I have to admit I skimmed over parts of Chapters 1 and 2, as they covered the earliest history of the men who developed and improved the machinery that was vital to the textile industry.

Chapter 3 introduced the transformation of the village of East Chelmsford into the industrial town of Lowell, Masssachusetts. In the ten years between 1825-1835, Lowell’s population increased by 500% from 2,500 to 15,000! Also in that time, the textile industry divided into two separate entities – one that made machines necessary to produce cloth and another that actually made the woolen and cotton fabric.

Gibb continues on to detail the parallel growth of machine manufacturing and cotton mills which happened in Saco and Biddeford, Maine.

As expected, the book closes with the decline and death of the industry in the United States at the end of World War II.

Besides the fact that my Nana (and many of her cousins and friends) worked in the worsted mills in Passaic, New Jersey in the early 1900s, I can remember the last years of those mills when they became outlets for fabric, dresses and coats.

Nana would have me walk with her down Parker Avenue, past my elementary school to a maze of closed up industrial shops with a few outlet stores dotting the city blocks.

I also remember visiting several cloth outlets in Maine to find the perfect fabric for a new outfit for me to sew! I’m sure those places were what was left of the once booming American textile industry.

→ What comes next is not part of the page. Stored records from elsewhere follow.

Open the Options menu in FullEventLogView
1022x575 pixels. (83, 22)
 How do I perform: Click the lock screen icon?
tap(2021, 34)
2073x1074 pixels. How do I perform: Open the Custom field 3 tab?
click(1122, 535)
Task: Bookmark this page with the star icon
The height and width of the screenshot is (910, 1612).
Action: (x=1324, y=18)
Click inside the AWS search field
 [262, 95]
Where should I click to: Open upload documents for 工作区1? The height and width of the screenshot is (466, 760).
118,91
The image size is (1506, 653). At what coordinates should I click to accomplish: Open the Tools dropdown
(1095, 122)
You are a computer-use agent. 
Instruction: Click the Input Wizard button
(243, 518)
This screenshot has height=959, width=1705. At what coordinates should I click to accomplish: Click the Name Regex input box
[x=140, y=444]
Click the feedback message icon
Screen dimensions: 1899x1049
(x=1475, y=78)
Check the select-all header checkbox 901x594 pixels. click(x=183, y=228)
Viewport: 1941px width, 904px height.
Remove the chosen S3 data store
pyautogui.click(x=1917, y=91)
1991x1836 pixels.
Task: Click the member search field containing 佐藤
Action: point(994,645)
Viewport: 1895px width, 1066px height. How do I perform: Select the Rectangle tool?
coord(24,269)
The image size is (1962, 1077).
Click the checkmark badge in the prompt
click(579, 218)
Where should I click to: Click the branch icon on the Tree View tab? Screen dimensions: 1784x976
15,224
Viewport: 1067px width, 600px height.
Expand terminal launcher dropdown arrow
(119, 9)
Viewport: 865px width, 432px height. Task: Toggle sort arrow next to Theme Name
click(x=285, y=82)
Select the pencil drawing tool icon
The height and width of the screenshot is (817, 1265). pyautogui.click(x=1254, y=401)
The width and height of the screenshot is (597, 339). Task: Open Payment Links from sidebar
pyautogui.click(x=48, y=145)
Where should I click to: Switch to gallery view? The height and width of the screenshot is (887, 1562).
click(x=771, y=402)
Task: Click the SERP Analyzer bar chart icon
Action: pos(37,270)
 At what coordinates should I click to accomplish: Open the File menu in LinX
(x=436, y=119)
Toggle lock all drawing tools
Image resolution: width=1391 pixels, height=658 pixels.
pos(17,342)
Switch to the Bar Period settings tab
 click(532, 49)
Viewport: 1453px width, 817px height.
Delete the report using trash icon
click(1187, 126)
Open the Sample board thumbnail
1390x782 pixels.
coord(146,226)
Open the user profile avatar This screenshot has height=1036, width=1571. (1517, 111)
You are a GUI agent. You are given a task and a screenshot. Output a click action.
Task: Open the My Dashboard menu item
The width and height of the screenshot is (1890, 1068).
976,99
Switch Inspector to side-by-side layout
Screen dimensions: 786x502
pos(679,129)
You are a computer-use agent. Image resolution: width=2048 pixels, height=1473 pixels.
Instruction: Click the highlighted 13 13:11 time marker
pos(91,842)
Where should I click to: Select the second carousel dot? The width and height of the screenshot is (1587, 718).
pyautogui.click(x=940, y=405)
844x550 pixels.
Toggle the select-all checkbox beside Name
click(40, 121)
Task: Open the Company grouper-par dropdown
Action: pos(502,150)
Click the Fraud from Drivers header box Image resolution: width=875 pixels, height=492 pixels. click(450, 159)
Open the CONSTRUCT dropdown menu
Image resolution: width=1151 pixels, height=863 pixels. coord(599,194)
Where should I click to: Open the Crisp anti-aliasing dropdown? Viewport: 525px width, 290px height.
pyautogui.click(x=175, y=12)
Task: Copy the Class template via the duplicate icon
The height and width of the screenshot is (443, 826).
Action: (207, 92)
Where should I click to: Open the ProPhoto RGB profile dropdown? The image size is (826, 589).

If the America textile machinery and mill companies were to have a family tree, their earliest ancestor would be the Saco-Lowell Shops. I’ve learned an astounding amount of information from this book and would highly recommend it to anyone who has deep ties to this industry.

A quick look on Abe Books shows it available for $25.00. Amazon has copies in the $40-65 price range, which is a bit steep unless you really, really want to learn more about the subject.  My genea-buddy picked it up for me for just $1.00, which is way more than worth the cost!

WorldCat shows it in a number of university libraries, which might be the best option if you happen to live near one of them.